A 64-year-old man with known peptic ulcer disease undergoes upper GI endoscopy which reveals a posterior duodenal ulcer. The CLO test (rapid urease test) for H. pylori returns negative. He was started on IV omeprazole 3 days ago before endoscopy. What is the most likely explanation for the negative result, and what should you do?

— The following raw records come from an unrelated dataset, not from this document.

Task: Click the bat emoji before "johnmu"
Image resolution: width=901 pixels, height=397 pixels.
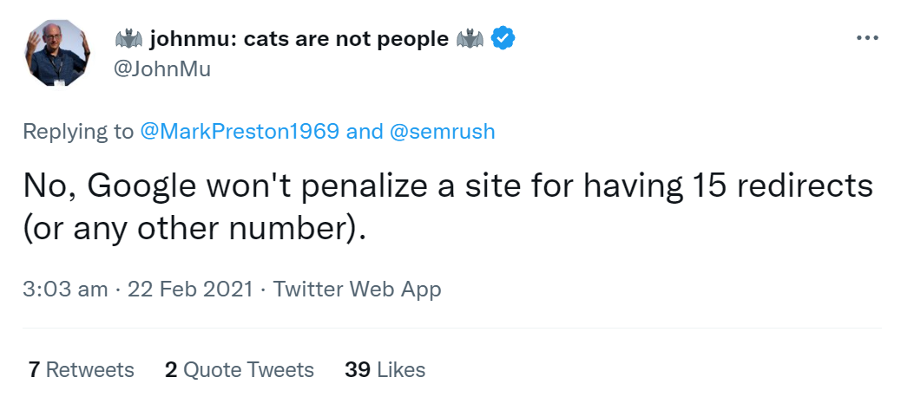Action: [x=128, y=39]
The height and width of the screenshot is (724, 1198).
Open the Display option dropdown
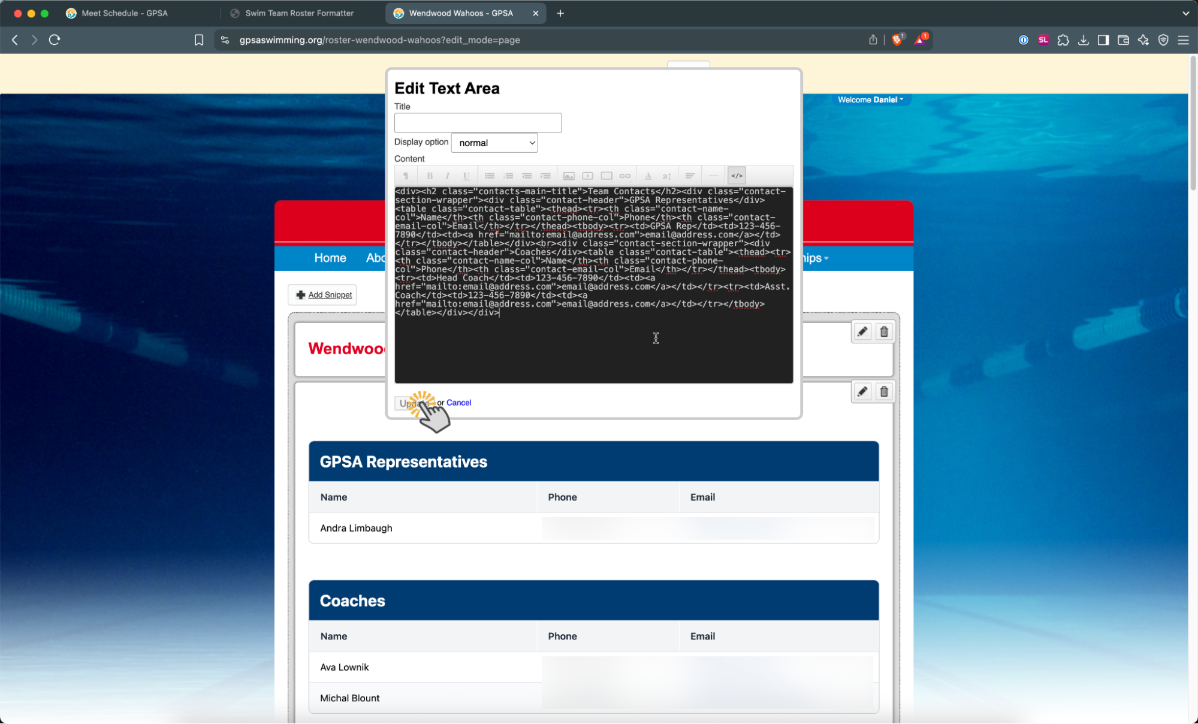pyautogui.click(x=494, y=143)
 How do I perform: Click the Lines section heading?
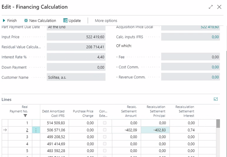[x=7, y=99]
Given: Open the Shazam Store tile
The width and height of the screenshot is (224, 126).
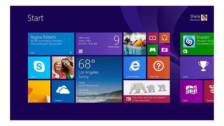Looking at the screenshot, I should (197, 44).
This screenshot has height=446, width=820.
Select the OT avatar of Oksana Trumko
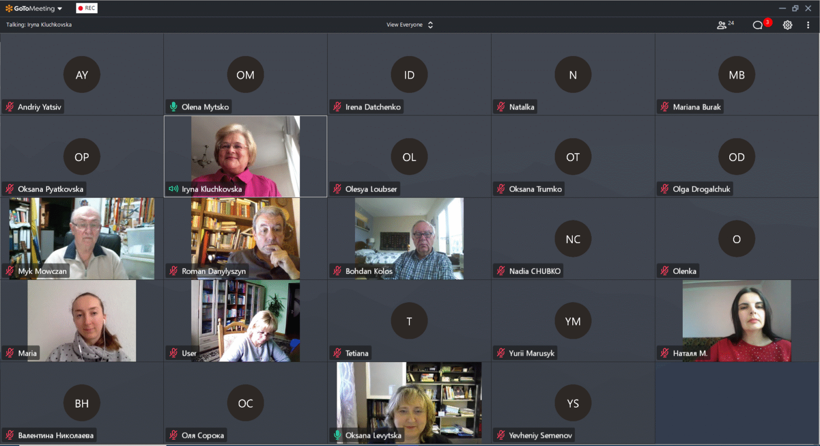click(x=573, y=157)
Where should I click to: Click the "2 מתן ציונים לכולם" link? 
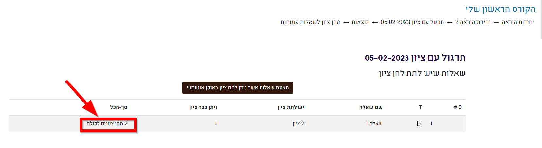click(107, 124)
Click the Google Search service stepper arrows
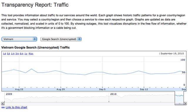 pos(79,39)
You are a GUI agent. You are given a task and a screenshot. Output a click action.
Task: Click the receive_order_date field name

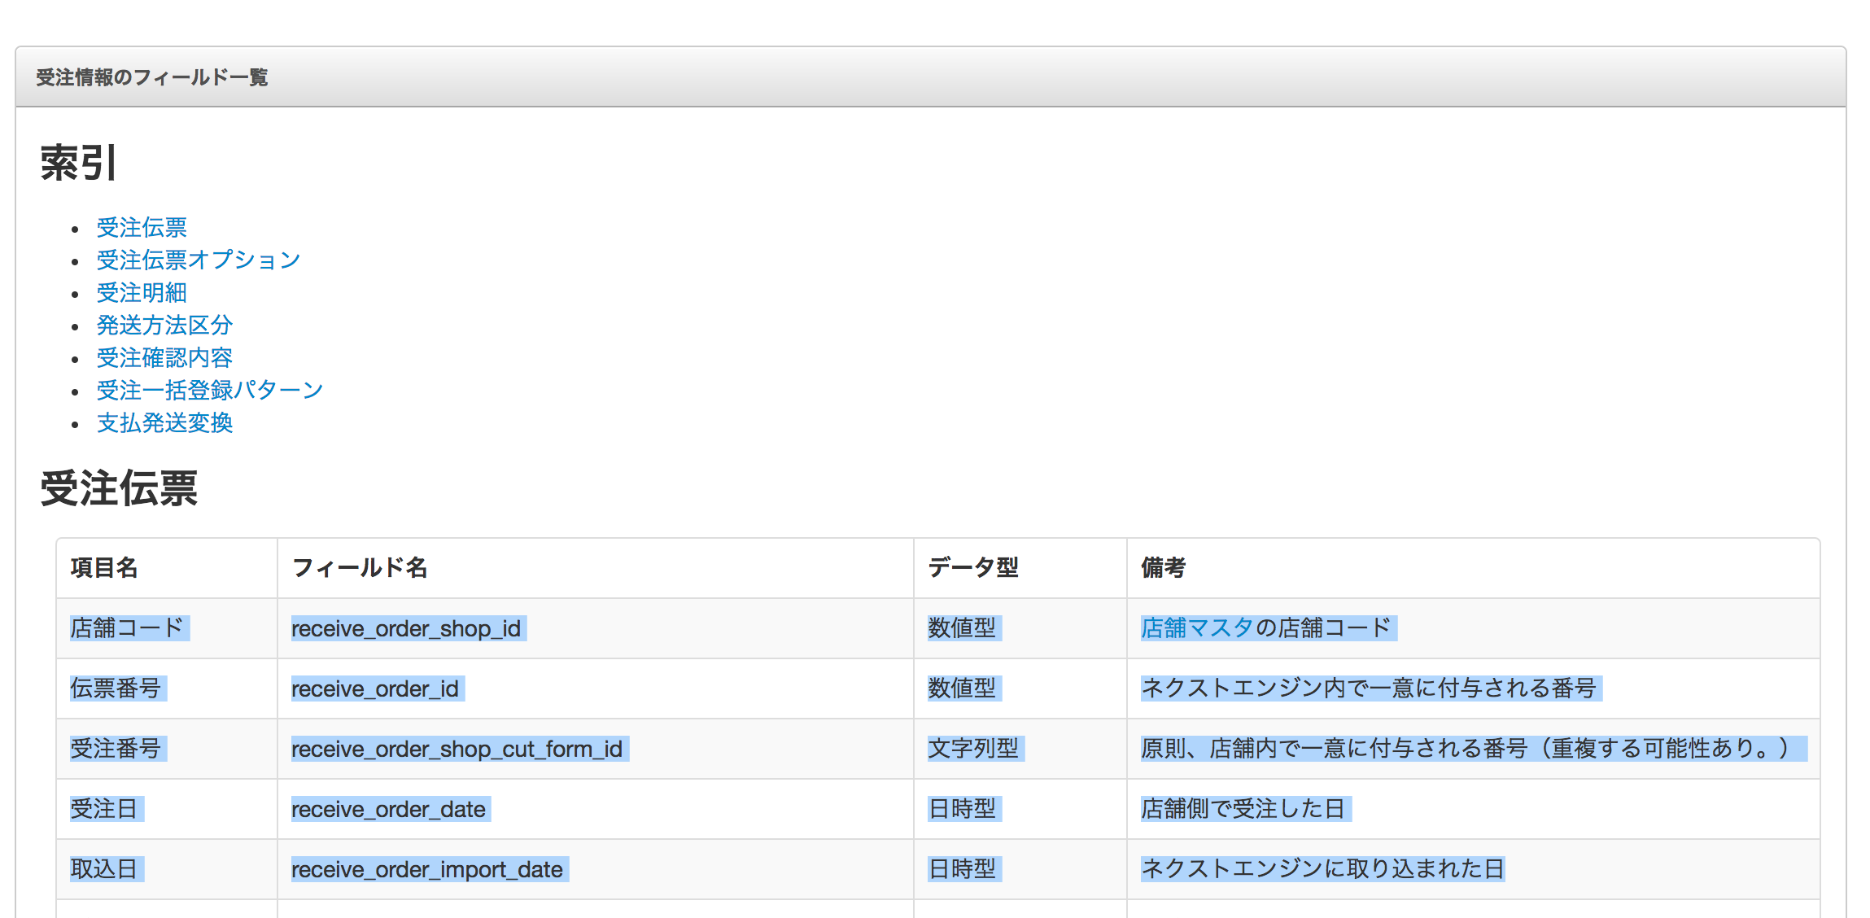pyautogui.click(x=388, y=809)
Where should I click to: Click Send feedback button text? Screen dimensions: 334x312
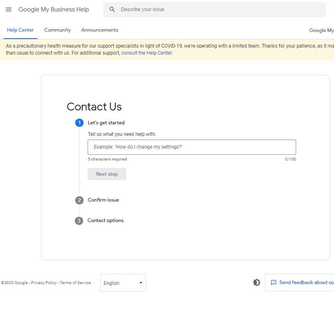click(306, 282)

A. The negative CLO test confirms H. pylori is not present; no further testing needed

B. PPI therapy suppresses urease activity, causing a false-negative CLO test; re-test after 2 weeks off PPI using urea breath test or stool antigen test

C. The CLO test is unreliable in patients over 60 and should not be used

D. H. pylori serology should be checked — it is unaffected by PPI therapy

Reveal Answer

Answer: B. PPI therapy suppresses urease activity, causing a false-negative CLO test; re-test after 2 weeks off PPI using urea breath test or stool antigen test

PPI therapy (and to a lesser extent bismuth compounds and antibiotics) suppresses urease activity, causing false-negative results on the CLO (rapid urease) test and the urea breath test. After a negative CLO test in a PPI-treated patient, re-testing after a 2-week PPI washout using the urea breath test (gold standard) or stool antigen test is the correct approach. Serology (IgG) cannot distinguish active from past infection and remains positive even after successful eradication — making it unsuitable for confirming active infection or confirming eradication.